TL;DR; Summary
Download all newer data from the web interface of the Lufft CHM15k ceilometer into a main directory or directories according to Year/Month/Day format with the code below. An up-to-date version can also be found at my GitHub gists. Change according to your needs (esp. the format of the subfolders).
#!/usr/bin/env python3
# -*- coding: utf-8 -*-
"""
Created on Wed Sep 15 09:22:30 2021
@author: spirrobe
"""
import os
import datetime
import requests
import json
class chm15ksession(requests.Session):
"""
A class for interacting with the CHM-15k data server.
This class inherits from the requests.Session class and is designed to
facilitate downloading netCDF and zipped netCDF files from the CHM-15k.

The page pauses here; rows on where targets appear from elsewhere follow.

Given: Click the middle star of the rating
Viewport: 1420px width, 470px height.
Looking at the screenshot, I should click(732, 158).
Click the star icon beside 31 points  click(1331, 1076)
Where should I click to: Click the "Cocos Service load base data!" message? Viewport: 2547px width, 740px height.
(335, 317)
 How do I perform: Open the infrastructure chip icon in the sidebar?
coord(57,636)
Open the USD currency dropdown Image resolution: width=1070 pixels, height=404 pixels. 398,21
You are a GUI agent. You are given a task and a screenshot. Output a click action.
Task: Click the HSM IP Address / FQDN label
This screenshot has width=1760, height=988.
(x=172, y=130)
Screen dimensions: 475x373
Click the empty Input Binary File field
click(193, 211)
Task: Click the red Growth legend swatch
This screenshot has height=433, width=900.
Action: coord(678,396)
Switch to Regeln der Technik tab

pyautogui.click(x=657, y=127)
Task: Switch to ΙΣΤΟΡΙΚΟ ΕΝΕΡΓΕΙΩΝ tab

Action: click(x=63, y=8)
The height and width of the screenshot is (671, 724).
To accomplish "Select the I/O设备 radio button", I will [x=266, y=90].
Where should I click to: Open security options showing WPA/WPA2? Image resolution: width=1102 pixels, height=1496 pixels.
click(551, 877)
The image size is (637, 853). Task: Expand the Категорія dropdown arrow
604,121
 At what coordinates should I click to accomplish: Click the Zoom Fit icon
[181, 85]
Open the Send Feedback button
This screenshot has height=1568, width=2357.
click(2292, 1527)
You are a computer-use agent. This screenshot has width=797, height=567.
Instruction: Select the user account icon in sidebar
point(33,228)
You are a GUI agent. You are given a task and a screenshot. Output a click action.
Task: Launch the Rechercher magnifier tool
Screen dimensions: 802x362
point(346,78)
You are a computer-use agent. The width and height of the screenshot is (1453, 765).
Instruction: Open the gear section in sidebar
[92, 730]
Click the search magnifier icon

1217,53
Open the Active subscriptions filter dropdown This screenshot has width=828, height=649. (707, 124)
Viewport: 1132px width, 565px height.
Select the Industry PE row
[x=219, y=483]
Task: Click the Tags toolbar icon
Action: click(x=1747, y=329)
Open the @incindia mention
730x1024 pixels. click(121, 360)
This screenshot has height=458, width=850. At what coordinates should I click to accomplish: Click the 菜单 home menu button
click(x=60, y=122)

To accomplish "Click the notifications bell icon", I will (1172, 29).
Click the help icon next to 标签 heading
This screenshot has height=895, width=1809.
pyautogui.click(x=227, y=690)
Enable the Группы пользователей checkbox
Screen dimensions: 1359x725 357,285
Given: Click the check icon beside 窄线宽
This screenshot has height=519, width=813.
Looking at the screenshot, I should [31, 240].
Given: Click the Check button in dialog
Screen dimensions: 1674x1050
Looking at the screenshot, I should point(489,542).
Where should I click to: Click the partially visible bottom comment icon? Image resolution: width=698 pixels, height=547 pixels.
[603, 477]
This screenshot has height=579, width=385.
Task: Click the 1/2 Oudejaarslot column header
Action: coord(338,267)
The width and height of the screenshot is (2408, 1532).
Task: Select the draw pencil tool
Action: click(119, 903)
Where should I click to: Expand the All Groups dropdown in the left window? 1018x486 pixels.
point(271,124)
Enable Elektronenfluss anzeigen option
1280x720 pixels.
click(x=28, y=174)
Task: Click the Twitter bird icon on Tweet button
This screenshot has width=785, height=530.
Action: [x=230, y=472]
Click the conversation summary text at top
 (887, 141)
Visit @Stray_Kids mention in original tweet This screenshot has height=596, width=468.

To use this class, you must have a valid password for accessing the
server.
Parameters
----------
url : str
The URL of the CHM-15k ceilometer. Can be local ip or http URl
password : str, optional
The password for accessing the CHM-15k.
Default is "15k-Nimbus".
outpath : str, optional
The path to save downloaded files to. Default is the current directory.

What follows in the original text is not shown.